### [Source excerpt]
## Start
Finally, let's build the buffer pool on top of this.

Buffer Pool Manager Implementation

Our buffer pool manager will hold a few pieces of state:

A pointer to the disk manager (to read/write pages to disk which are not in memory)
A pointer to the buffer pool frames, where we'll store our pages
A mapping from a logical page ID to a physical frame ID (the "page table")
A list of frame indices which don't have any pages in them/are "free" (the "free list")

pub const IoUringBufferPoolManager = struct {
    // Disk Manager is responsible for reading and writing pages to disk.
    disk_manager: *IoUringDiskManager,
    // Frames is an array of PAGE_SIZE bytes of memory, each representing a page.
    frames: *[BUFFER_POOL_NUM_PAGES][PAGE_SIZE]u8,
    // Page table is a mapping from page id to frame index in the buffer pool
    page_id_to_frame_map: std.AutoHashMap(u32, usize),
    // Free list is a list of free frames in the buffer pool
    free_list: std.ArrayList(usize),
};

When we initialize a buffer pool manager instance, we want to do two things:

Initialize the free list and page table. We'll also resize them to BUFFER_POOL_NUM_PAGES to avoid reallocations.
Add every frame index to the free list. All frames are free at the start.

pub const IoUringBufferPoolManager = struct {
    // ...
    const Self = @This();

    pub fn init(frames: *[BUFFER_POOL_NUM_PAGES][PAGE_SIZE]u8, disk_manager: *IoUringDiskManager) !Self {
        var page_map = std.AutoHashMap(u32, usize).init(std.heap.page_allocator);
        errdefer page_map.deinit();

        var free_list = std.ArrayList(usize).init(std.heap.page_allocator);
        errdefer free_list.deinit();

        // Statically allocate the memory, prevent resizing/re-allocating.
        try page_map.ensureTotalCapacity(BUFFER_POOL_NUM_PAGES);
        try free_list.ensureTotalCapacity(BUFFER_POOL_NUM_PAGES);

        // All frames are free at the beginning.
        for (frames) |_, i| {
            try free_list.append(i);
        }

        return Self{
            .disk_manager = disk_manager,
            .frames = frames,
            .page_id_to_frame_map = page_map,
            .free_list = free_list,
        };
    }

    pub fn deinit(self: *Self) void {
        self.page_id_to_frame_map.deinit();
        self.free_list.deinit();
    }

The minimum functionality we need to test our implementation are:

A get_page function which will read a page from disk if it's not in memory
A flush_page function which will write a frame to disk

pub const IoUringBufferPoolManager = struct {
    // ...
## End
### [Set tasks]
1. List the names of all fields declared in the IoUringBufferPoolManager struct in the buffer pool excerpt.
2. From the buffer pool excerpt, quote the passage starting with "A pointer to the disk" and going on through "pages to disk.".

### [Collected material]
## Start
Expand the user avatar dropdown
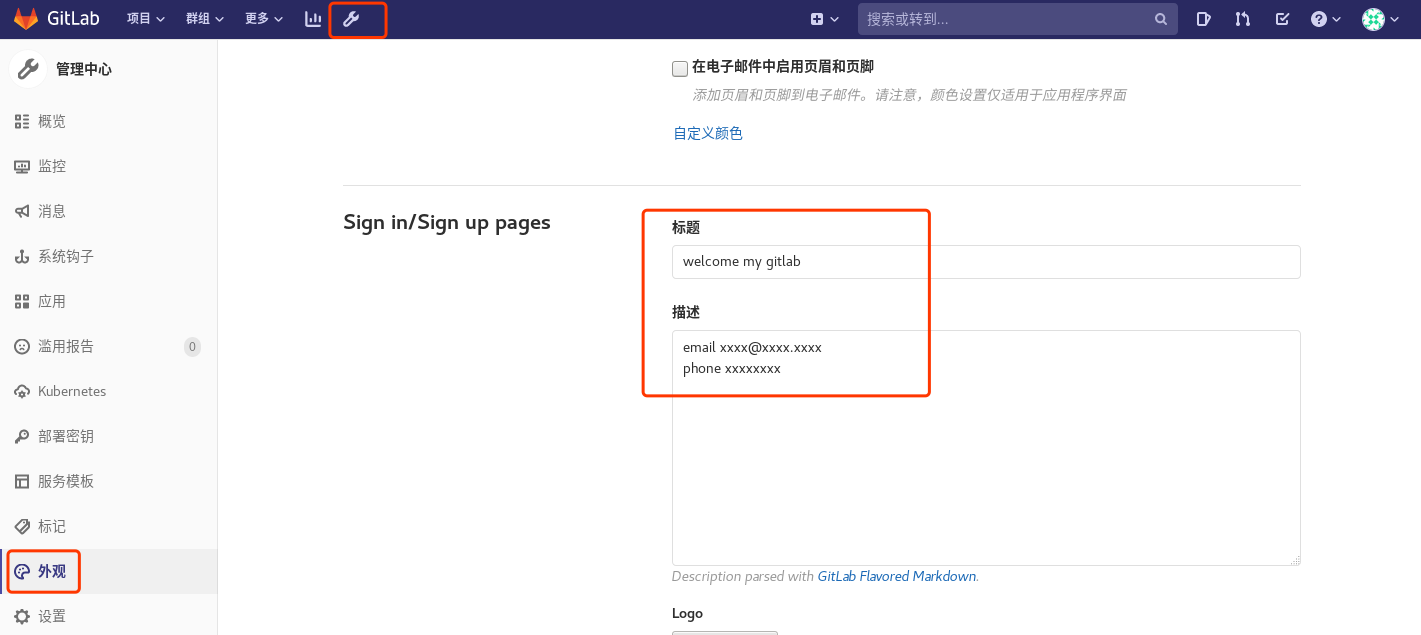This screenshot has height=635, width=1421. [x=1381, y=18]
## End
### [Results for each task]
1.
disk_manager
frames
page_id_to_frame_map
free_list

2.
A pointer to the disk manager (to read/write pages to disk which are not in memory)
A pointer to the buffer pool frames, where we'll store our pages
A mapping from a logical page ID to a physical frame ID (the "page table")
A list of frame indices which don't have any pages in them/are "free" (the "free list")

pub const IoUringBufferPoolManager = struct {
    // Disk Manager is responsible for reading and writing pages to disk.